## TASK ITEM
Repeat each entry below exactly.

DATA LISTING below:

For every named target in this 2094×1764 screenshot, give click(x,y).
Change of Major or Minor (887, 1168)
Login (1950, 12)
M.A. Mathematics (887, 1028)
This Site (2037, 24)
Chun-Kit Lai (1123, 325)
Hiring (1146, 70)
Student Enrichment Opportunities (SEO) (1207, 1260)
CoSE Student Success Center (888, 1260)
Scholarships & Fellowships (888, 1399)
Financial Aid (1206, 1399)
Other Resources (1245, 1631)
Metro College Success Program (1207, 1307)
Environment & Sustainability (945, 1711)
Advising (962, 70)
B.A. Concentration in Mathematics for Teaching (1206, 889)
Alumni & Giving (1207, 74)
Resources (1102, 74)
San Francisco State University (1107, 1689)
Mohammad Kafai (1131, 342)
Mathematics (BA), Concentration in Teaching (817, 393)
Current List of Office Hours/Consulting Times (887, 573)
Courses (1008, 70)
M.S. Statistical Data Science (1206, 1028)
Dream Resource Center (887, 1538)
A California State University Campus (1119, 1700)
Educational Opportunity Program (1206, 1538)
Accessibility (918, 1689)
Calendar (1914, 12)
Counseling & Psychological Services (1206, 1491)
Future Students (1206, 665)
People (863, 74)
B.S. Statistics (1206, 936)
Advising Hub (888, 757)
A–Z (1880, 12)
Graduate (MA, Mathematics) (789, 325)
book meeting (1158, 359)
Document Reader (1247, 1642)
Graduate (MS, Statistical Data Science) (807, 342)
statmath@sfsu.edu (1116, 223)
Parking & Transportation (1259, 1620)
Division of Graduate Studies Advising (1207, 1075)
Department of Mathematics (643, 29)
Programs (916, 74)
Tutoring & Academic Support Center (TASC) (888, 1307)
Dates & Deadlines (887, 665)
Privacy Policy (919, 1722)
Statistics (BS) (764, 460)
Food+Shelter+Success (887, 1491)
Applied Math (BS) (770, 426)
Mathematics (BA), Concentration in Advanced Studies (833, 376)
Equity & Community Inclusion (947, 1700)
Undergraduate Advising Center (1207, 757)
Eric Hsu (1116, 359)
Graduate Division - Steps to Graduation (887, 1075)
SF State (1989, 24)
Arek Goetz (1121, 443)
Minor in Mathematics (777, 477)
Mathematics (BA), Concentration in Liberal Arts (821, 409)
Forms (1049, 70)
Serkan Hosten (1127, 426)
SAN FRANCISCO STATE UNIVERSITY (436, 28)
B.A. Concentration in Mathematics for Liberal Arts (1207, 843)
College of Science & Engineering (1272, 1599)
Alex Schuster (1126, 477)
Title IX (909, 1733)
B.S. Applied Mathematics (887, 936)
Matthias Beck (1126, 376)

End of DATA LISTING.

## TASK ANSWER
For every named target in this 2094×1764 screenshot, give click(x,y).
Change of Major or Minor (887, 1168)
Login (1950, 12)
M.A. Mathematics (887, 1028)
This Site (2037, 24)
Chun-Kit Lai (1123, 325)
Hiring (1146, 70)
Student Enrichment Opportunities (SEO) (1207, 1260)
CoSE Student Success Center (888, 1260)
Scholarships & Fellowships (888, 1399)
Financial Aid (1206, 1399)
Other Resources (1245, 1631)
Metro College Success Program (1207, 1307)
Environment & Sustainability (945, 1711)
Advising (962, 70)
B.A. Concentration in Mathematics for Teaching (1206, 889)
Alumni & Giving (1207, 74)
Resources (1102, 74)
San Francisco State University (1107, 1689)
Mohammad Kafai (1131, 342)
Mathematics (BA), Concentration in Teaching (817, 393)
Current List of Office Hours/Consulting Times (887, 573)
Courses (1008, 70)
M.S. Statistical Data Science (1206, 1028)
Dream Resource Center (887, 1538)
A California State University Campus (1119, 1700)
Educational Opportunity Program (1206, 1538)
Accessibility (918, 1689)
Calendar (1914, 12)
Counseling & Psychological Services (1206, 1491)
Future Students (1206, 665)
People (863, 74)
B.S. Statistics (1206, 936)
Advising Hub (888, 757)
A–Z (1880, 12)
Graduate (MA, Mathematics) (789, 325)
book meeting (1158, 359)
Document Reader (1247, 1642)
Graduate (MS, Statistical Data Science) (807, 342)
statmath@sfsu.edu (1116, 223)
Parking & Transportation (1259, 1620)
Division of Graduate Studies Advising (1207, 1075)
Department of Mathematics (643, 29)
Programs (916, 74)
Tutoring & Academic Support Center (TASC) (888, 1307)
Dates & Deadlines (887, 665)
Privacy Policy (919, 1722)
Statistics (BS) (764, 460)
Food+Shelter+Success (887, 1491)
Applied Math (BS) (770, 426)
Mathematics (BA), Concentration in Advanced Studies (833, 376)
Equity & Community Inclusion (947, 1700)
Undergraduate Advising Center (1207, 757)
Eric Hsu (1116, 359)
Graduate Division - Steps to Graduation (887, 1075)
SF State (1989, 24)
Arek Goetz (1121, 443)
Minor in Mathematics (777, 477)
Mathematics (BA), Concentration in Liberal Arts (821, 409)
Forms (1049, 70)
Serkan Hosten (1127, 426)
SAN FRANCISCO STATE UNIVERSITY (436, 28)
B.A. Concentration in Mathematics for Liberal Arts (1207, 843)
College of Science & Engineering (1272, 1599)
Alex Schuster (1126, 477)
Title IX (909, 1733)
B.S. Applied Mathematics (887, 936)
Matthias Beck (1126, 376)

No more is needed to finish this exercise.